PLASMIANTE: testing a plasma filter for real-time detection of suspended asbestos particles
PLASMIANTE will apply the physics of powder plasmas to filter and quantify asbestos dust.
© GREMI/ Pr L. Boufendi Univ. Orléans
At present, detecting suspended asbestos dust at the asbestos removal site itself involves a lengthy and costly sampling process. The standard method is to filter the ambient on-site air and count the asbestos fibres using a transmission electron microscope, or TEM-A, which is a long and difficult exercise. An operator then analyses the fibres to determine whether the fibres are nanometric in diameter, their mineral composition and their crystalline structure using an electronic diffraction apparatus. TEM-A is expensive to use and cannot produce results in real time. Currently available automated equipment used for real-time inspections does not produce sufficiently accurate results.

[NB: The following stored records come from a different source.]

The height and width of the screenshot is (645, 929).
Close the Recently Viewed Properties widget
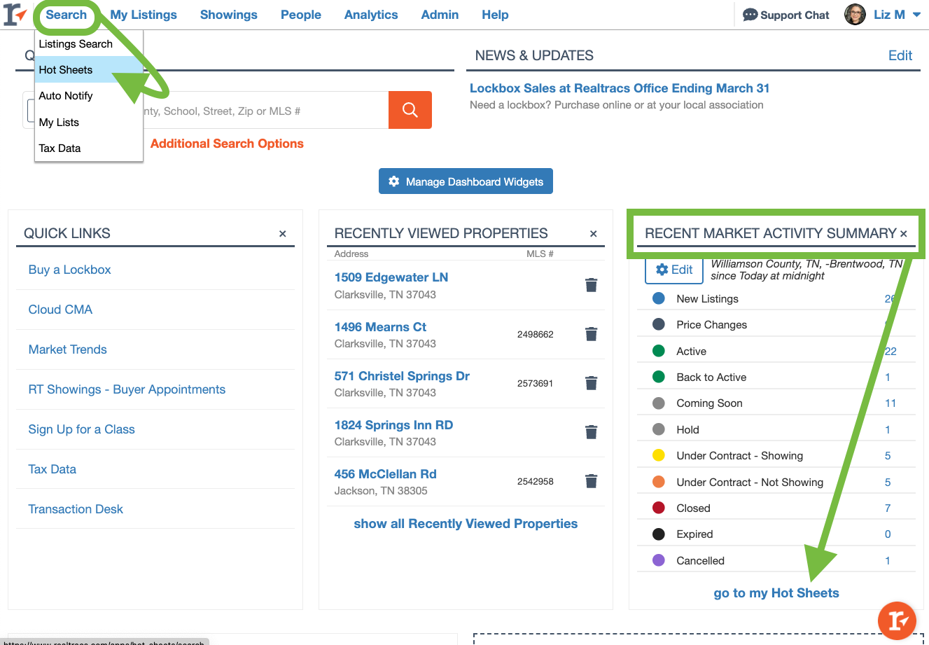click(593, 234)
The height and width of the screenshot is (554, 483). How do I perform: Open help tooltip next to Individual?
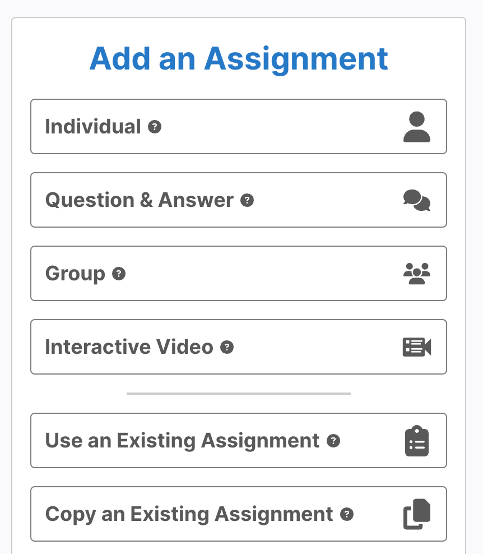(155, 127)

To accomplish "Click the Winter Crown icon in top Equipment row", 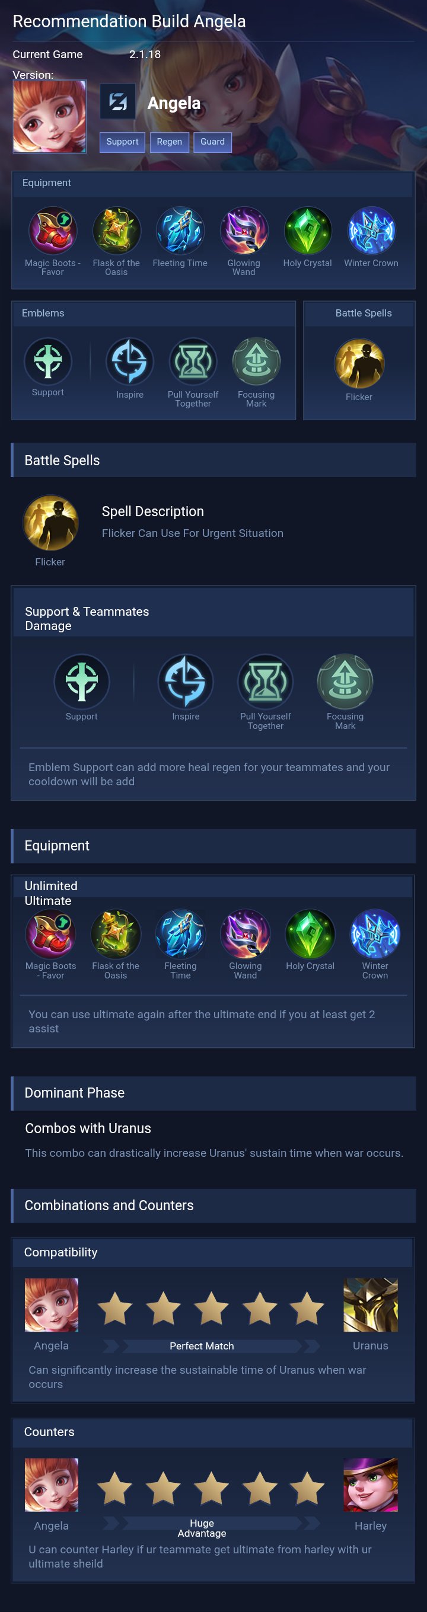I will [x=371, y=230].
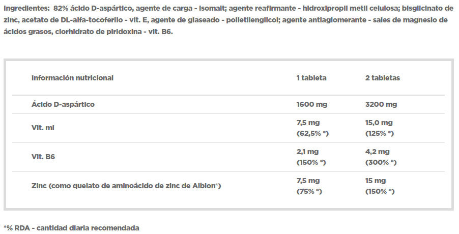This screenshot has width=459, height=234.
Task: Click the 75% zinc percentage
Action: tap(309, 191)
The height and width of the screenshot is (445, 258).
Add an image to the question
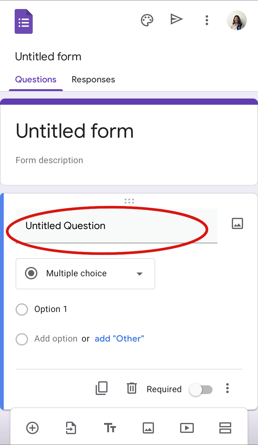pyautogui.click(x=237, y=223)
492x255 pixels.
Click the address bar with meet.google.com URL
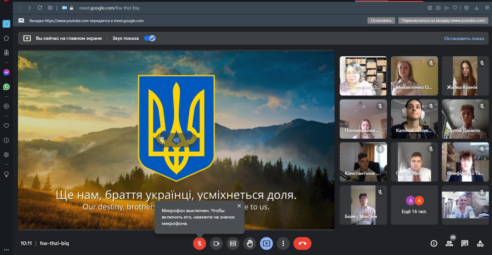click(109, 8)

Developing a new and reliable system for asbestos measurements and analysis
Given these problems, development of a new and reliable system to measure, analyse and count asbestos fibres is urgently needed. The most difficult operation is filtering of the asbestos dust, which can then be analysed by infrared spectroscopy, a fairly standard technique.

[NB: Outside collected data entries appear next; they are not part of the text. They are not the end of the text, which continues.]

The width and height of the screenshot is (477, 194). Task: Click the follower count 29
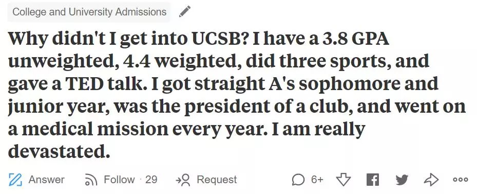click(x=151, y=180)
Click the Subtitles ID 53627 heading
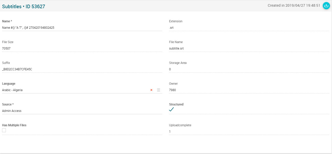The height and width of the screenshot is (154, 332). [24, 6]

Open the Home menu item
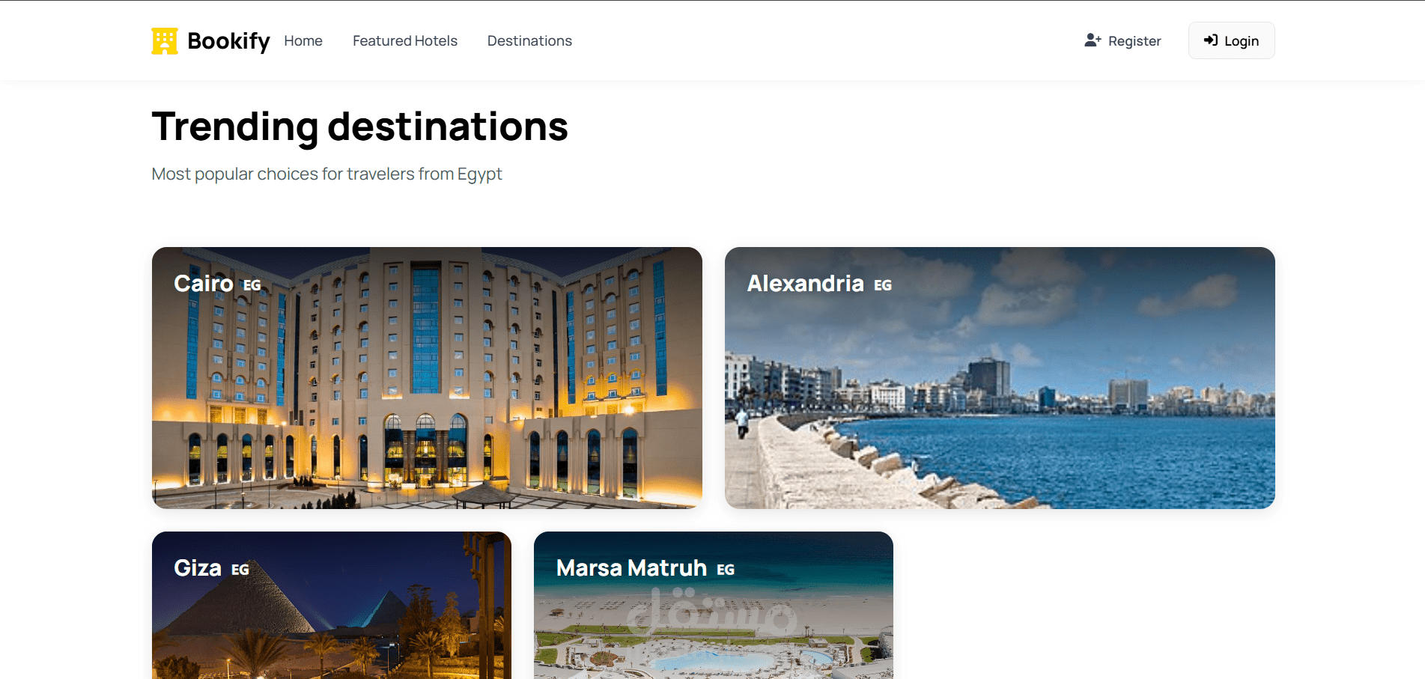[303, 41]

The project will seek to demonstrate the effectiveness of the plasma filter to sample and identify asbestos dust. The technology has reached Level 5 in terms of maturity, which corresponds to a model validated for a representative environment.

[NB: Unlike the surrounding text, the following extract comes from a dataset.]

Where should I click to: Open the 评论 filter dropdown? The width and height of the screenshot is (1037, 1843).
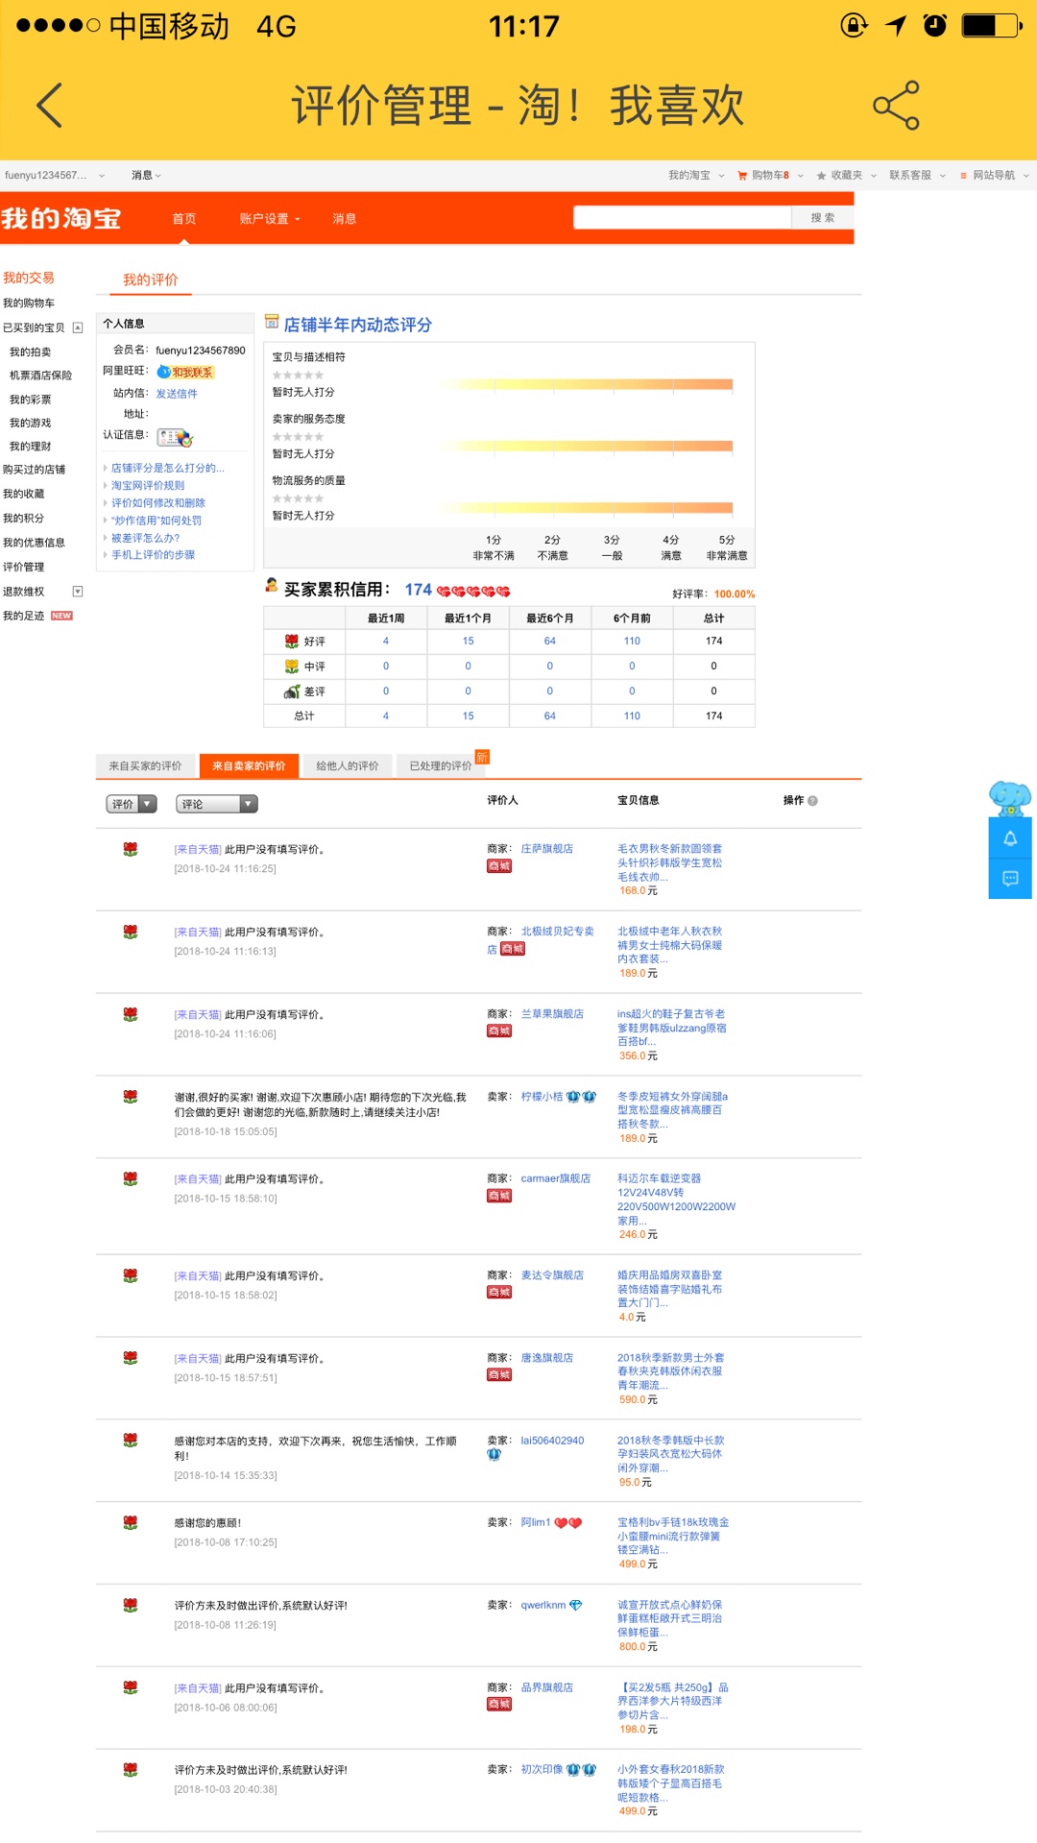tap(217, 804)
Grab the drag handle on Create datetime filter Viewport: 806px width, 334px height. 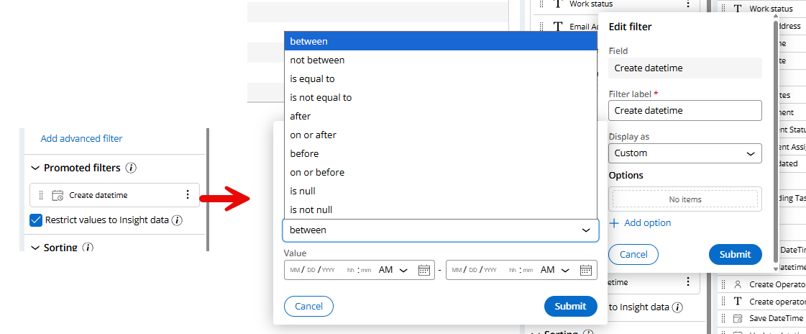coord(41,195)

A plasma cell system to filter and identify asbestos dust
To overcome the filtering constraints, PLASMIANTE will be testing the Plasma technology developed by the GREMI research group, which works on energy systems in ionised environments. The aim is to apply the knowledge acquired by scientific studies of powder plasmas in order to filter and characterise asbestos in aerosols. The principle is to use the plasma in which the rising nanoparticles are trapped as a filter enabling the detection and measurement of asbestos nanoparticles in ambient air.
The dust captured on site is injected and trapped in the radio-frequency plasma cell. This makes it possible to control the known properties of powder plasmas to filter out nanoparticles according to their form and discrimination by the plasma. Infrared spectroscopy can then be applied to characterise their crystalline structure. For this part of the project, the BRGM is working with Thermo Fisher Scientific, which ahs developed competences for the identification of the three most common types of regulated asbestos fibres (Chrysotile, Amosite and Crocidolite), based on their spectral signature in the infrared. Thermo Fisher Scientific is in charge of coupling the infrared technology with the Plasma cell and validating the technique.
The BRGM has the facilities and capabilities to create a dust-laden environment in which the different type(s) of asbestos can be controlled and the number of fibres per litre of air quantified. It also has the security equipment and certification required to implement experiments involving asbestos fibres. Here, the BRGM acts as an end-user. Its role is to harness its competences and facilities to reconstitute the necessary atmospheres, conduct feasibility validation tests and define prototype performance.
Asbestos removal: the BRGM's PLASMIANTE project wins a PRDA award
The BRGM's project is one of the 11 award-winners under a call for projects issued for the French R&D plan for asbestos removal (PRDA). The PRDA was launched in 2015 by the Ministry of Housing to provide financial support for innovative asbestos removal projects. The aim is to support activities that promote building renovation and energy efficiency, with a view to the prevention of insurance claims.
The 11 award-winners under the first call for projects will receive a total of €1.4 million in funding. The PLASMIANTE project will receive a grant of €400 000, with the first €200 000 allocated by the scientific committee up to the Go/No-go milestone establishing the concept's validity, and the remaining €200 000 once the project gets the go-ahead. The Chairman of the PRDA, Alain Maugard, stressed that of all the projects examined by the scientific committee, this was the most likely to achieve a breakthrough.